Bila kadar ATP menurun, maka akan terjadi pada perubahan pada akto-miosin, diamana
sifat lentur dan kemampuan untuk berkontraksi menghilang sehingga otot yang
bersangkutan akan menjadi kaku dan tidak dapat berkontraksi.
Proses terjadinya kaku mayat dapat melalui beberapa fase :
 Fase pertama
Sesudah kematian somatik, otot masih dalam bentuk yang normal. Tubuh yang mati akan
mampu menggunakan ATP yang sudah tersedia dan ATP tersebut diresintesa dari cadangan
glikogen. Terbentuknya kaku mayat yang cepat adalah saat dimana cadangan glikogen
dihabiskan oleh latihan yang kuat sebelum mati, seperti mati saat terjadi serangan epilepsi
atau spasme akibat tetanus, tersengat listrik, atau keracunan strychnine.
 Fase kedua
Saat ATP dalam otot berada dibawah ambang normal, kaku akan dibentuk saat
konsentrasi ATP turun menjadi 85%, dan kaku mayat akan lengkap jika berada dibawah
15%.
 Fase ketiga
Kekakuan menjadi lengkap dan irreversible.
 Fase keempat
Disebut juga fase resolusi. Saat dimana kekakuan hilang dan otot menjadi lemas.
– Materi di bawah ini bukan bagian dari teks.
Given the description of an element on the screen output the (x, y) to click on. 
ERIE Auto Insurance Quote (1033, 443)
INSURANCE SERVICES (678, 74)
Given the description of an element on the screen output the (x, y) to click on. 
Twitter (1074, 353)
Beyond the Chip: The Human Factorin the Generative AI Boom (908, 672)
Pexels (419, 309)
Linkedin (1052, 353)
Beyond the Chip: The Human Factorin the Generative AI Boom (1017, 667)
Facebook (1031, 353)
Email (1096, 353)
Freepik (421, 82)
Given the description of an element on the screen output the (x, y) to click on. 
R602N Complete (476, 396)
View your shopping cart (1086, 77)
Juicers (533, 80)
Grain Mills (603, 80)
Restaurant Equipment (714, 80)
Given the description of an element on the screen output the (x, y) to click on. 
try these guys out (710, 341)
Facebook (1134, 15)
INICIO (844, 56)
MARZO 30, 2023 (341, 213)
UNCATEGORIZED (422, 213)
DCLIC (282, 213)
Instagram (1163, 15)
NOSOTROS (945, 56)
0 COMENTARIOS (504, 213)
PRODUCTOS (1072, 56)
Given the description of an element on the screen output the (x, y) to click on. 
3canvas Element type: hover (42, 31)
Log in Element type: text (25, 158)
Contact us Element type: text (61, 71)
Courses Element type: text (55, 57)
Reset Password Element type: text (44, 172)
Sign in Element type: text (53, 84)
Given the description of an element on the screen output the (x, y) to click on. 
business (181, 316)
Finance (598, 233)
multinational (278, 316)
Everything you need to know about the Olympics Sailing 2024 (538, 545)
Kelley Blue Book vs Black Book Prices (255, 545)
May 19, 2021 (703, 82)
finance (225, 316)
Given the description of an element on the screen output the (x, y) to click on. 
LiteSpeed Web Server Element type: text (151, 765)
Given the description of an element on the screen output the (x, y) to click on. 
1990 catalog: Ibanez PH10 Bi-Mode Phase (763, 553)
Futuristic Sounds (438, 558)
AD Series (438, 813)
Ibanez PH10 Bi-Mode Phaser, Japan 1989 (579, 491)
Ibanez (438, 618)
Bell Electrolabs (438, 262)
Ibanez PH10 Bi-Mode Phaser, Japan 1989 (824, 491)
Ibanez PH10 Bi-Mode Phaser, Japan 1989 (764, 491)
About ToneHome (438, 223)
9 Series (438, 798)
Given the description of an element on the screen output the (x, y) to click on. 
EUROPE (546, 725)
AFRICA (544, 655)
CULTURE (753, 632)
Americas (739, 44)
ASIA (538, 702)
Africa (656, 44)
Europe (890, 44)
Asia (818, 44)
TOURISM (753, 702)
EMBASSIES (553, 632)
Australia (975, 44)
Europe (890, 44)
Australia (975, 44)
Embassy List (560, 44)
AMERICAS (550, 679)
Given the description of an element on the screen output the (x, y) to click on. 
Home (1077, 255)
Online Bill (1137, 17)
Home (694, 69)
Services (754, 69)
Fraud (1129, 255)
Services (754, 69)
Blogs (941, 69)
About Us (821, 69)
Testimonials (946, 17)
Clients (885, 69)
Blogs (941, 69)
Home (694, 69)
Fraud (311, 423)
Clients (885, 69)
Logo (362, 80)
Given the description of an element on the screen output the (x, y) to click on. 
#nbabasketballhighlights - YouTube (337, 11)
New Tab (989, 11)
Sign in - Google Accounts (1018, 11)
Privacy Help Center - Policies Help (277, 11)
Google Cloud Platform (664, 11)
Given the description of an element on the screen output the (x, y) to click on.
Salah
satu pendapat terjadinya hal ini dikarenakan proses denaturasi dari enzim pada otot.
Metode yang sering digunakan untuk mengetahui ada tidaknya rigor mortis adalah
dengan melakukan fleksi atau ekstensi pada persendian tersebut. Beberapa subyek, biasanya
bayi, orang sakit, atau orang tua, dapat memberikan kekakuan yang kurang dapat dinilai,
kebanyakan dikarenakan lemahnya otot mereka.
Kaku mayat mulai terdapat sekitar 2 jam post mortem dan mencapai puncaknya setelah
10-12 jam pos mortem, keadaan ini akan menetap selama 24 jam dan setelah 24 jam kaku
mayat mulai menghilang sesuai dengan urutan terjadinya, yaitu dimulai dari otot-otot wajah,
leher, lengan, dada, perut, dan tungkai.
Adanya kejanggalan dari postur pada mayat dimana kaku mayat telah terbentuk dengan
posisi sewaktu mayat ditemukan, dapat menjadi petunjuk bahwa pada tubuh korban telah
dipindahkan setelah mati. Ini mungkin dimaksudkan untuk menutupi sebab kematian atau
cara kematian yang sebenarnya.

Faktor-Faktor yang mempengaruhi kaku mayat :


a) Kondisi otot

 Persediaan glikogen, cepat lambat kaku mayat tergantung persediaan glikogen otot. Pada
kondisi tubuh sehat sebelum meninggal, kaku mayat akan lambat dan lama, juga pada
orang yang sebelum mati banyak makan karbohidrat, maka kaku mayat akan lambat.
 Gizi, pada mayat dengan kondisi gizi jelek saat mati, kaku mayat akan cepat terjadi.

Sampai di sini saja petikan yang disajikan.